Lone Star ticks are most common in the southeast, where Alpha-gal syndrome is more prevalent, but large numbers of Lone Star ticks have been found as far north as Maine and as far west as Oklahoma, according to the Mayo Clinic. I live in Minnesota, where there aren’t established populations of Lone Star ticks, but even so, Alpha-gal cases have been cropping up here since 2017.
Some researchers think it might not just be the Lone Star tick that spreads the disease.
“I think most of these allergic responses are due to the Lone Star tick, but that doesn’t account for problems that we’re having in Australia,” Commins says in a podcast on his website. “People that we know about in southern Sweden…have this same allergy, but they don’t have Lone Star ticks. So one of the myths… is that Lone Star ticks are the only cause, and that’s certainly not true.”
As tick numbers continue to grow around the country, researchers expect to see more Alpha-gal syndrome cases in even more locations.

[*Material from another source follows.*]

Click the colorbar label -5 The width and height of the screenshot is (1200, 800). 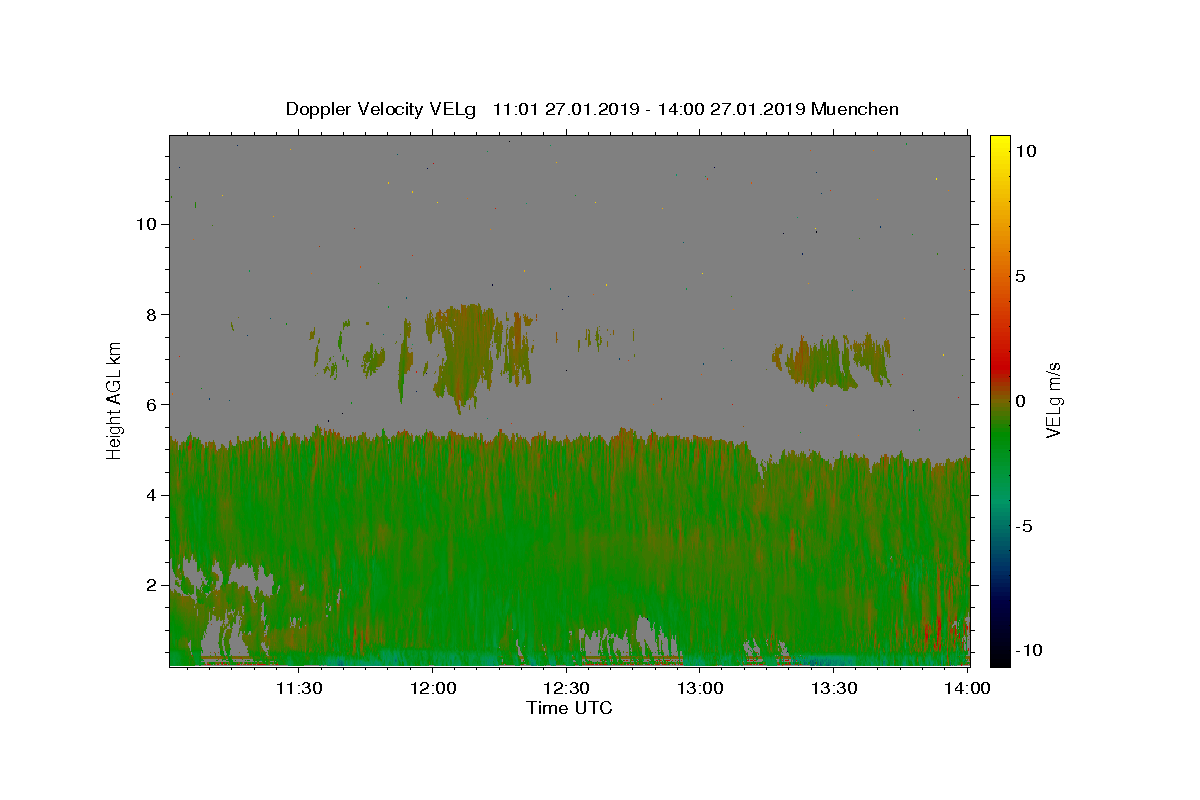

A New Perspective on Wild Game
In some ways, contracting Alpha-gal disease is better if you’re a hunter. I have access to large quantities of wild duck and goose meat, which (when cared for and prepared properly) can be a killer substitute for red meat. Don’t believe me? Try this recipe for a sous-vide Christmas goose, this recipe for wild-duck ramen, or this tutorial on how to take your Canada goose cooking to the next level.
On the other hand, my predicament makes big-game hunting trickier. I’ve been a deer hunter since I was 12, and one of the things I’ve always loved about that is the freezer full of venison after a successful hunt. So am I going to take this deer season off? Hell no. Sure, I hunt deer for the meat, but even more so, I do it for the experience. I’ll fill my freezer with ducks and geese, and I’ll spend my deer season enjoying the hunt itself.
Plus, I’ve got a big extended family of wild-game eaters, plus some friends from the city who would love a few venison roasts and steaks. And there are all kinds of great venison donation programs that turn deer into food for folks who need it. One of the reasons that researchers believe ticks and tick-borne diseases are spreading is because of growing populations of whitetails (which carry breeding ticks) around urban and suburban areas. If I kill a couple deer in high-population areas and donate the meat to folks who need it, that’s my small way of helping reset the natural balance of things. Maybe it will even earn me some good karma with the deer gods.
I still consider myself a meat hunter, but this fall I’ll just be passing the meat along to someone else. And when I throw the next venison backstrap on the grill for my wife, I might even try four slices.